Barbosa sustained the noncontact injury late in the third quarter of the Celtics' loss to the Charlotte Bobcats on Monday. An MRI performed Tuesday at New England Baptist Hospital confirmed the team's fear that Barbosa would miss the remainder of the season.
For Boston, this is the third season-ending injury in less than a three-week span. Rajon Rondo tore his right ACL on Jan. 25 in Atlanta and will soon undergo surgery to repair a partial tear. Rookie Jared Sullinger, in his second game after being elevated to the starting lineup, left in the first quarter of a game against Sacramento on Jan. 30 because of back spasms and underwent lumbar disk surgery the next day.
Boston expects both Rondo and Sullinger to be ready for training camp prior to next season. Barbosa is on a one-year deal and his future is less certain. He could be a buyout candidate if the Celtics need an additional roster spot moving forward this season.
The Celtics previously had two open roster spots and now have only 10 healthy players on their roster; one is rookie Fab Melo, who has been shuttling back and forth from the Maine Red Claws of the NBA Development League. Celtics president of basketball operations Danny Ainge has pledged to fill out the roster by month's end, but he has left the team the flexibility to navigate leading up to the Feb. 21 trade deadline.
Barbosa, whose minutes had spiked since Rondo was injured, went to the ground in pain after planting awkwardly after a drive to the baseline late in the third quarter Monday. Melo and team trainer Ed Lacerte carried Barbosa to the sideline and then to the locker room since he apparently was unable to put pressure on his injured leg. He left the arena under his own power, but he was limping.
Barbosa averaged eight points, 2.8 assists and 2.4 rebounds over 21.3 minutes per game in eight appearances since Rondo was injured. Barbosa really found his groove at the start of February, reaching double figures in scoring in three consecutive games while averaging 13.3 points and three assists and shooting 55 percent (16-of-29). Barbosa was a whopping plus-42 during that three-game stretch. He had cooled over his past three games (2.7 points on 17.6 percent shooting; minus-5), but good things happened more often than not when Barbosa was on the court.
The 30-year-old guard drew headlines last month when a report by ESPN Brazil suggested he desired to leave the Celtics due to his minimal role when Rondo was healthy and the team's depth at the guard spot. Barbosa denied the report but gushed last week about his increased opportunity lately.
"I got my chance now," he said. "And I'm very happy to be on the court and help my teammates."

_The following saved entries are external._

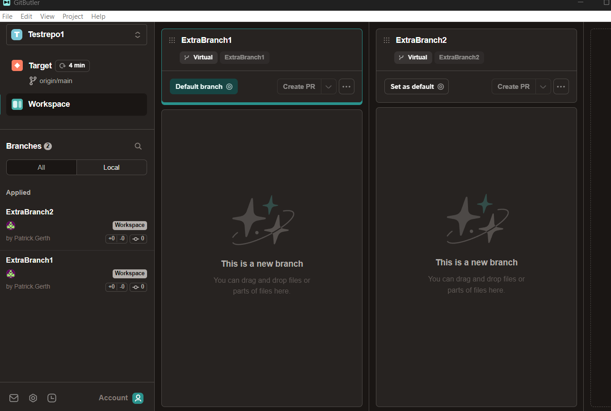611x411 pixels.
Task: Open ExtraBranch2 more options button
Action: pyautogui.click(x=561, y=87)
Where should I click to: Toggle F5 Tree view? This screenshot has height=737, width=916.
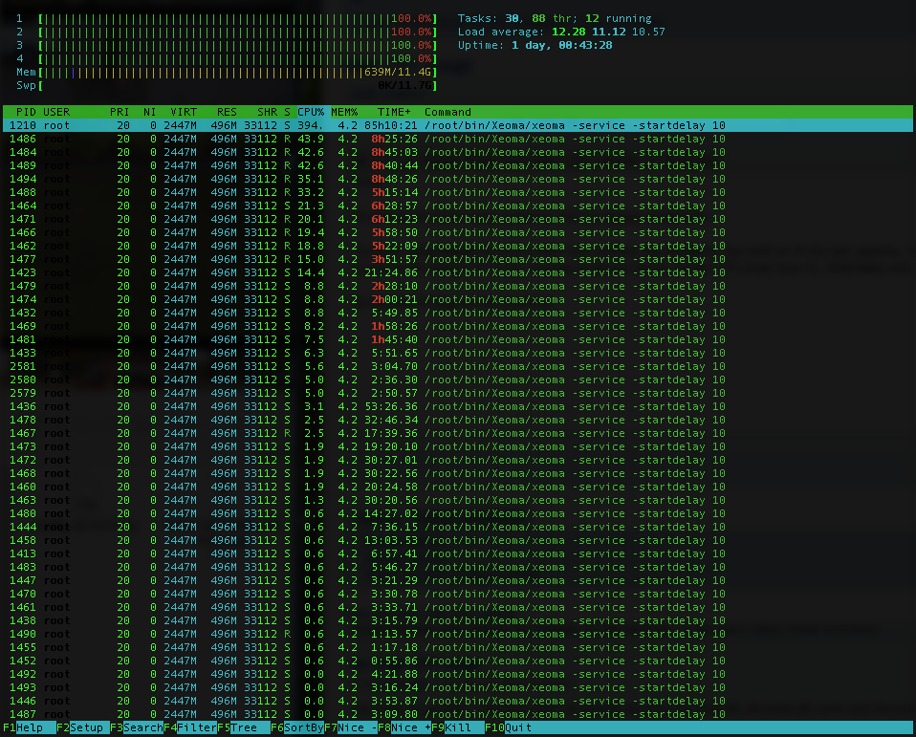pos(244,727)
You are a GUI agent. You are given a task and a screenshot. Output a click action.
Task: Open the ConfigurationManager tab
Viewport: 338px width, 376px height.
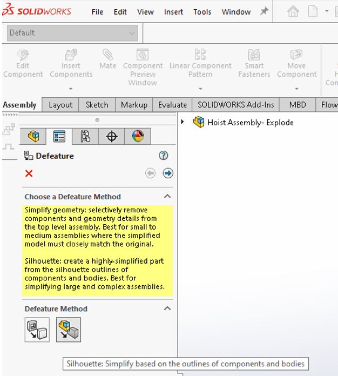click(85, 137)
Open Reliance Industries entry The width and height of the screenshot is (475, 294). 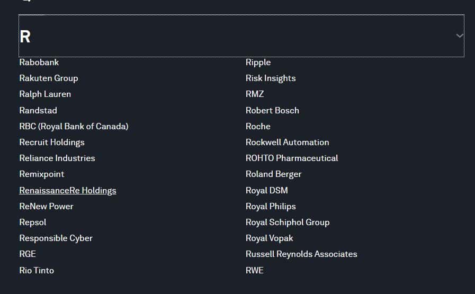57,158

Now his teammates must solider on without him. Boston simply needs healthy bodies to drive down rising minutes, but with only one game remaining before the All-Star break -- Wednesday's visit from the Chicago Bulls -- Ainge has some time to ponder how Boston will proceed.
The Celtics could reach to team-affiliated Maine of the D-League to add a guard with NBA experience, such as Shelvin Mack, who has played on three 10-day contracts this season with the Wizards and 76ers. That would allow the team to maintain some flexibility as the trade deadline approaches while still getting an extra, low-cost body on the roster.
Boston's depth has eroded so deeply because of injuries that it could be hard to facilitate a trade without leaving a void at another position.
The Celtics have leaned heavily on their veteran core, helmed by Paul Pierce and Kevin Garnett, while trying to fight through the latest batch of adversity. Boston won a season-high seven straight after Rondo was lost for the season before falling Monday to the Bobcats on the second night of a back-to-back (this coming off a thrilling triple-overtime win against Denver).